(Stored records)
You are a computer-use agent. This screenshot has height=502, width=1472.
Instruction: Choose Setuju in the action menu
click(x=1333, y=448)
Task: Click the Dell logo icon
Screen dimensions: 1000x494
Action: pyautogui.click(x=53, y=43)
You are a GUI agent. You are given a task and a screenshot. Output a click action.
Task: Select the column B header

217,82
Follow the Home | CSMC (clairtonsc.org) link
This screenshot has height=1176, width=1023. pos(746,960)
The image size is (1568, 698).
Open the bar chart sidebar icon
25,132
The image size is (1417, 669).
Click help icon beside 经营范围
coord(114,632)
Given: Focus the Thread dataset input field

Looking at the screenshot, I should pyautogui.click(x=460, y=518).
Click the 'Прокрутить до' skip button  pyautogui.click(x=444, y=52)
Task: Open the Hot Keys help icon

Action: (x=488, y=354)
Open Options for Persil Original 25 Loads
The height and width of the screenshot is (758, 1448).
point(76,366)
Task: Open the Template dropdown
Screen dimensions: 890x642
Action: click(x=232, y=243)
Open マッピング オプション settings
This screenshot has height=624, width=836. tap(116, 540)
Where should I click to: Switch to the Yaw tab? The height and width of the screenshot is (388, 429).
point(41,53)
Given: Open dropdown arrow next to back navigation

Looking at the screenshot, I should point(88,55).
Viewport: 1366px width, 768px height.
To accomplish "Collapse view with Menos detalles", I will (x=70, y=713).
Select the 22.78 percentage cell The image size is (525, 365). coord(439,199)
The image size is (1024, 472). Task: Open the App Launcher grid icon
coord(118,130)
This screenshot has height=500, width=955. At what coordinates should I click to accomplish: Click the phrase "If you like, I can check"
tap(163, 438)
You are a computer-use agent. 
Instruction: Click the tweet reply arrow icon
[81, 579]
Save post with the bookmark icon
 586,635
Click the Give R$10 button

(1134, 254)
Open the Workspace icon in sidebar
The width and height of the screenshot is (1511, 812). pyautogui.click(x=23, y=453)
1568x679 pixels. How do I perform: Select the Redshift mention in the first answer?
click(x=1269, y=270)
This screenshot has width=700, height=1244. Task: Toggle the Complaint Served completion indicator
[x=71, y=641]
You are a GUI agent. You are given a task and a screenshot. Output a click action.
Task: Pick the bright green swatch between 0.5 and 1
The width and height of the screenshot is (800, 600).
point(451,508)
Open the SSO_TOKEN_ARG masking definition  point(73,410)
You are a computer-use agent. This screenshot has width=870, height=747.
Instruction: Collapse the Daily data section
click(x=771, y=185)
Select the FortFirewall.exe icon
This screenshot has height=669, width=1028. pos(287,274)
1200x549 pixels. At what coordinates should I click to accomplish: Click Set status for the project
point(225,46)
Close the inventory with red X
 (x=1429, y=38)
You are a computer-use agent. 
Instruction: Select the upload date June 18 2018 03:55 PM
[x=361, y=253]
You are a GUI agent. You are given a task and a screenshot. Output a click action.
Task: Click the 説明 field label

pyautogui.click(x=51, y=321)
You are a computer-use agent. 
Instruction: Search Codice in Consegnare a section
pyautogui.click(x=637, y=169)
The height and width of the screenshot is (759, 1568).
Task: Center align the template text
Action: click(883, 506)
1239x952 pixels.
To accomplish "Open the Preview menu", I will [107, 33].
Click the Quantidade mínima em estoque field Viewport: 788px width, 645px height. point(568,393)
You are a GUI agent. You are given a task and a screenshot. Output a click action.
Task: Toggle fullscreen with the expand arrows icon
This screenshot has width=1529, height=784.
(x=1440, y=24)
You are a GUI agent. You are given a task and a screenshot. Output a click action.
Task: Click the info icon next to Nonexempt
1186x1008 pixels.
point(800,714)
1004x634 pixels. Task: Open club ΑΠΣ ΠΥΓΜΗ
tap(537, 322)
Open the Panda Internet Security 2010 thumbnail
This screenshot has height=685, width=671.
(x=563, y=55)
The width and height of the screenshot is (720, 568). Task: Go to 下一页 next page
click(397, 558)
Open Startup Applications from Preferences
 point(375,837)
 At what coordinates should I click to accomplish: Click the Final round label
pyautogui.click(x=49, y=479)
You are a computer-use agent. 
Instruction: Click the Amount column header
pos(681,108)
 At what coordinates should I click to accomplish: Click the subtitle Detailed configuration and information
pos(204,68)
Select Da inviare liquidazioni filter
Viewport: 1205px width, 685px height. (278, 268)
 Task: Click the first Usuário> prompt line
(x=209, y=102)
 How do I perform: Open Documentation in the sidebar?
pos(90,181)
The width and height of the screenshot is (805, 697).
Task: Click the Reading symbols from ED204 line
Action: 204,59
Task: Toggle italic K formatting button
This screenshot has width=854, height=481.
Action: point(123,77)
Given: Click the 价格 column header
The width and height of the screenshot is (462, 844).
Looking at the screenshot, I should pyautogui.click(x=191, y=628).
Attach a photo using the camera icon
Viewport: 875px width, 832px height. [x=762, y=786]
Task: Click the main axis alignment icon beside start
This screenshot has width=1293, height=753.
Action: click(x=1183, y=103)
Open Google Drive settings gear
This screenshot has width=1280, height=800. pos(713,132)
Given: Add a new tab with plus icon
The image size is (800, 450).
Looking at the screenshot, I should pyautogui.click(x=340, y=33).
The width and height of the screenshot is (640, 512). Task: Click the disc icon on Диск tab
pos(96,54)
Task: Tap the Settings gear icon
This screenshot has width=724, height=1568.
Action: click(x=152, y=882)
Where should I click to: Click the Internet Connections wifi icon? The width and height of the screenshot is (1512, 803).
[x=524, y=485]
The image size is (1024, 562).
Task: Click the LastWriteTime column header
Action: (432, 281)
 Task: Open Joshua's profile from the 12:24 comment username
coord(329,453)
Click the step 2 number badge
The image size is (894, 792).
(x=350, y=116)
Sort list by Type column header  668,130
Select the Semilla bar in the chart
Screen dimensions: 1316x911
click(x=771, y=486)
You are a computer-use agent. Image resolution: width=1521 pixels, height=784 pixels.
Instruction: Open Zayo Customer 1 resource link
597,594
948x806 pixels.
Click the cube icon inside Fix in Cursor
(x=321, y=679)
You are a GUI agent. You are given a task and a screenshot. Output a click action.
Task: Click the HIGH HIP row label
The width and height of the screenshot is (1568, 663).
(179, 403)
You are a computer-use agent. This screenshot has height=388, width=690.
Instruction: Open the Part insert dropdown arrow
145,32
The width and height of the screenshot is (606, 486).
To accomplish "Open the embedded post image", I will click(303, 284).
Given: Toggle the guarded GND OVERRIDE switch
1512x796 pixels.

• WHAT YOU NEED TO DO:
Print every record above exactly as it was given.

• PROBLEM SOLUTION:
You are a computer-use agent. This screenshot has height=502, width=1472.
Instruction: Choose Setuju in the action menu
click(x=1333, y=448)
Task: Click the Dell logo icon
Screen dimensions: 1000x494
Action: pyautogui.click(x=53, y=43)
You are a GUI agent. You are given a task and a screenshot. Output a click action.
Task: Select the column B header

217,82
Follow the Home | CSMC (clairtonsc.org) link
This screenshot has height=1176, width=1023. pos(746,960)
The image size is (1568, 698).
Open the bar chart sidebar icon
25,132
The image size is (1417, 669).
Click help icon beside 经营范围
coord(114,632)
Given: Focus the Thread dataset input field

Looking at the screenshot, I should pyautogui.click(x=460, y=518).
Click the 'Прокрутить до' skip button  pyautogui.click(x=444, y=52)
Task: Open the Hot Keys help icon

Action: (x=488, y=354)
Open Options for Persil Original 25 Loads
The height and width of the screenshot is (758, 1448).
point(76,366)
Task: Open the Template dropdown
Screen dimensions: 890x642
Action: click(x=232, y=243)
Open マッピング オプション settings
This screenshot has height=624, width=836. tap(116, 540)
Where should I click to: Switch to the Yaw tab? The height and width of the screenshot is (388, 429).
point(41,53)
Given: Open dropdown arrow next to back navigation

Looking at the screenshot, I should point(88,55).
Viewport: 1366px width, 768px height.
To accomplish "Collapse view with Menos detalles", I will (x=70, y=713).
Select the 22.78 percentage cell The image size is (525, 365). coord(439,199)
The image size is (1024, 472). Task: Open the App Launcher grid icon
coord(118,130)
This screenshot has height=500, width=955. At what coordinates should I click to accomplish: Click the phrase "If you like, I can check"
tap(163, 438)
You are a computer-use agent. 
Instruction: Click the tweet reply arrow icon
[81, 579]
Save post with the bookmark icon
 586,635
Click the Give R$10 button

(1134, 254)
Open the Workspace icon in sidebar
The width and height of the screenshot is (1511, 812). pyautogui.click(x=23, y=453)
1568x679 pixels. How do I perform: Select the Redshift mention in the first answer?
click(x=1269, y=270)
This screenshot has width=700, height=1244. Task: Toggle the Complaint Served completion indicator
[x=71, y=641]
You are a GUI agent. You are given a task and a screenshot. Output a click action.
Task: Pick the bright green swatch between 0.5 and 1
The width and height of the screenshot is (800, 600).
point(451,508)
Open the SSO_TOKEN_ARG masking definition  point(73,410)
You are a computer-use agent. This screenshot has width=870, height=747.
Instruction: Collapse the Daily data section
click(x=771, y=185)
Select the FortFirewall.exe icon
This screenshot has height=669, width=1028. pos(287,274)
1200x549 pixels. At what coordinates should I click to accomplish: Click Set status for the project
point(225,46)
Close the inventory with red X
 (x=1429, y=38)
You are a computer-use agent. 
Instruction: Select the upload date June 18 2018 03:55 PM
[x=361, y=253]
You are a GUI agent. You are given a task and a screenshot. Output a click action.
Task: Click the 説明 field label

pyautogui.click(x=51, y=321)
You are a computer-use agent. 
Instruction: Search Codice in Consegnare a section
pyautogui.click(x=637, y=169)
The height and width of the screenshot is (759, 1568).
Task: Center align the template text
Action: click(883, 506)
1239x952 pixels.
To accomplish "Open the Preview menu", I will [107, 33].
Click the Quantidade mínima em estoque field Viewport: 788px width, 645px height. point(568,393)
You are a GUI agent. You are given a task and a screenshot. Output a click action.
Task: Toggle fullscreen with the expand arrows icon
This screenshot has width=1529, height=784.
(x=1440, y=24)
You are a GUI agent. You are given a task and a screenshot. Output a click action.
Task: Click the info icon next to Nonexempt
1186x1008 pixels.
point(800,714)
1004x634 pixels. Task: Open club ΑΠΣ ΠΥΓΜΗ
tap(537, 322)
Open the Panda Internet Security 2010 thumbnail
This screenshot has height=685, width=671.
(x=563, y=55)
The width and height of the screenshot is (720, 568). Task: Go to 下一页 next page
click(397, 558)
Open Startup Applications from Preferences
 point(375,837)
 At what coordinates should I click to accomplish: Click the Final round label
pyautogui.click(x=49, y=479)
You are a computer-use agent. 
Instruction: Click the Amount column header
pos(681,108)
 At what coordinates should I click to accomplish: Click the subtitle Detailed configuration and information
pos(204,68)
Select Da inviare liquidazioni filter
Viewport: 1205px width, 685px height. (278, 268)
 Task: Click the first Usuário> prompt line
(x=209, y=102)
 How do I perform: Open Documentation in the sidebar?
pos(90,181)
The width and height of the screenshot is (805, 697).
Task: Click the Reading symbols from ED204 line
Action: 204,59
Task: Toggle italic K formatting button
This screenshot has width=854, height=481.
Action: point(123,77)
Given: Click the 价格 column header
The width and height of the screenshot is (462, 844).
Looking at the screenshot, I should pyautogui.click(x=191, y=628).
Attach a photo using the camera icon
Viewport: 875px width, 832px height. [x=762, y=786]
Task: Click the main axis alignment icon beside start
This screenshot has width=1293, height=753.
Action: click(x=1183, y=103)
Open Google Drive settings gear
This screenshot has width=1280, height=800. pos(713,132)
Given: Add a new tab with plus icon
The image size is (800, 450).
Looking at the screenshot, I should pyautogui.click(x=340, y=33).
The width and height of the screenshot is (640, 512). Task: Click the disc icon on Диск tab
pos(96,54)
Task: Tap the Settings gear icon
This screenshot has width=724, height=1568.
Action: click(x=152, y=882)
Where should I click to: Click the Internet Connections wifi icon? The width and height of the screenshot is (1512, 803).
[x=524, y=485]
The image size is (1024, 562).
Task: Click the LastWriteTime column header
Action: (432, 281)
 Task: Open Joshua's profile from the 12:24 comment username
coord(329,453)
Click the step 2 number badge
The image size is (894, 792).
(x=350, y=116)
Sort list by Type column header  668,130
Select the Semilla bar in the chart
Screen dimensions: 1316x911
click(x=771, y=486)
You are a computer-use agent. Image resolution: width=1521 pixels, height=784 pixels.
Instruction: Open Zayo Customer 1 resource link
597,594
948x806 pixels.
Click the cube icon inside Fix in Cursor
(x=321, y=679)
You are a GUI agent. You are given a task and a screenshot. Output a click action.
Task: Click the HIGH HIP row label
The width and height of the screenshot is (1568, 663).
(179, 403)
You are a computer-use agent. This screenshot has height=388, width=690.
Instruction: Open the Part insert dropdown arrow
145,32
The width and height of the screenshot is (606, 486).
To accomplish "Open the embedded post image", I will click(303, 284).
Given: Toggle the guarded GND OVERRIDE switch
1512x796 pixels.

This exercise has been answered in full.